L’histoire se passe à la charnière du XIXème et du XXème siècle. Corentine va connaitre deux guerres au fil d’une progression qui la mènera de la ruralité bretonne vers les beaux quartiers parisiens…
RB : Le parcours des paysannes bretonnes qui allaitent se placer à Paris est très classique. Il s’agissait d’un cheminement de servitude, presque d’esclavage de ces jeunes filles très pauvres dans une famille bourgeoise ou aristocrate. Cela représentait toutefois une forme de progression sociale.

Puis, la guère mènera Corentine à l’usine…
RB : Oui. Et à la prise de conscience qu’elle doit impérativement sortir de la résignation et combattre pour ses droits.

L’existence de ces jeunes femmes n’est-elle pas indispensable à la compréhension sociale des XIXème et XXème siècles ?
RB : Tout à fait. J’ai raconté ce qu’était la vie de ces nombreuses femmes, venues de Bretagne et d’ailleurs. Quand j’entends certains discours misérabilistes, je me demande si les Français ont de la mémoire, s’ils se rendent compte des extraordinaires progrès concernant la qualité de vie dont nous avons bénéficié en quelques décennies. Il y avait 120.000 bonnes à Paris au début du siècle dernier, les conditions de travail étaient innommables, l’exploitation sexuelle généralisée, les discriminations salariales indécentes, la protection maternelle et infantile quasi inexistante, l’illettrisme monnaie courante…

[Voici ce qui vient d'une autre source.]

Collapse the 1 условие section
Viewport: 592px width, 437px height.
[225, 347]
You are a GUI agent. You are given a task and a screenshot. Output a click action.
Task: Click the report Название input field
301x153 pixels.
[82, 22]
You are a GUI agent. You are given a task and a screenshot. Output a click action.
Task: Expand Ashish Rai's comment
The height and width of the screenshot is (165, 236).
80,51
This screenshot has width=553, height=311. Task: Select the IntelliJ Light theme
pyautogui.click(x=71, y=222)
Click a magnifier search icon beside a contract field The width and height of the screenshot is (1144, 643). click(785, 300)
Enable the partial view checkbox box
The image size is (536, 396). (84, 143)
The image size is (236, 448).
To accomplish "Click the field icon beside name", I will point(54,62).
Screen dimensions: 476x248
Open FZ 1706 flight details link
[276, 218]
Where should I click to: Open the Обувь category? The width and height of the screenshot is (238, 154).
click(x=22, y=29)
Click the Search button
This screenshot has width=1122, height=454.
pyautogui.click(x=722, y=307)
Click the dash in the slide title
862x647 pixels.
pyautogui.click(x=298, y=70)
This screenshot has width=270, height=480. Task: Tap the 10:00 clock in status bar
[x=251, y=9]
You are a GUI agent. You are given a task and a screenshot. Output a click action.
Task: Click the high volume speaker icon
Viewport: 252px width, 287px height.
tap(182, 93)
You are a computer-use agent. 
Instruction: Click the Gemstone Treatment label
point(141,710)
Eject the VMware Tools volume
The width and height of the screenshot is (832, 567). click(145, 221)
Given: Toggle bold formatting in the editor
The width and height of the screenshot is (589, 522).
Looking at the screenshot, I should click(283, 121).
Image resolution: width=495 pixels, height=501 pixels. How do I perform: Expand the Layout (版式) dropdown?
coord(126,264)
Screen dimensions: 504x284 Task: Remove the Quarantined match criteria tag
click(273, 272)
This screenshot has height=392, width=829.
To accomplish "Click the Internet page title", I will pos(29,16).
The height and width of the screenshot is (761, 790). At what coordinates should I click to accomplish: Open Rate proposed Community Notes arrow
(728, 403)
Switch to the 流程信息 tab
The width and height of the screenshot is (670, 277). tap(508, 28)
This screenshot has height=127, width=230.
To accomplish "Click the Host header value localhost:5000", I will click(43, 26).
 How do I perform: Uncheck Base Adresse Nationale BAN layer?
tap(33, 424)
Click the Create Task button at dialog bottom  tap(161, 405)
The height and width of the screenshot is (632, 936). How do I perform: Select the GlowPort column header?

Corentine monte donc à Paris à 12 ans, elle travaille dans la domesticité, des emplois proches de l’exploitation et, chaque fois que la vie semble lui sourire, ce sera à contre-espoir, la contraignant à une lutte continuelle pour vivre. A ce stade ce n’est plus du courage ni de la vaillance, mais de l’héroïsme…
RB : Oui, Corentine est une héroïne ! Mais aussi et surtout une femme très ordinaire qui sait toute petite qu’elle ne pourra compter que sur ses propres forces. L’idée de manifester, d’aller quémander une aide ou une allocation lui aurait paru totalement saugrenue.

Pour éduquer sa fille, votre grand-mère n’aura d’autre choix que de revenir en Bretagne, à Nantes, dans une usine de fabrication d’obus où le salaire des femmes est inférieur à celui des hommes pour le même travail. C’était il y a un siècle et nous en sommes toujours aux mêmes discussions de parité et d’égalité…
RB : Observons l’existence des ouvrières qui arrivent massivement à l’usine pendant la première guerre mondiale, et constatons qu’à cette occasion commence les premiers combats pour l’égalité. Leur conscience politique s’affirme et abandonne les contraintes d’une discrimination voulue par le corps social, la famille, l’école, le patronat et l’Église catholique. Ce sont les premières batailles. D’autres suivront.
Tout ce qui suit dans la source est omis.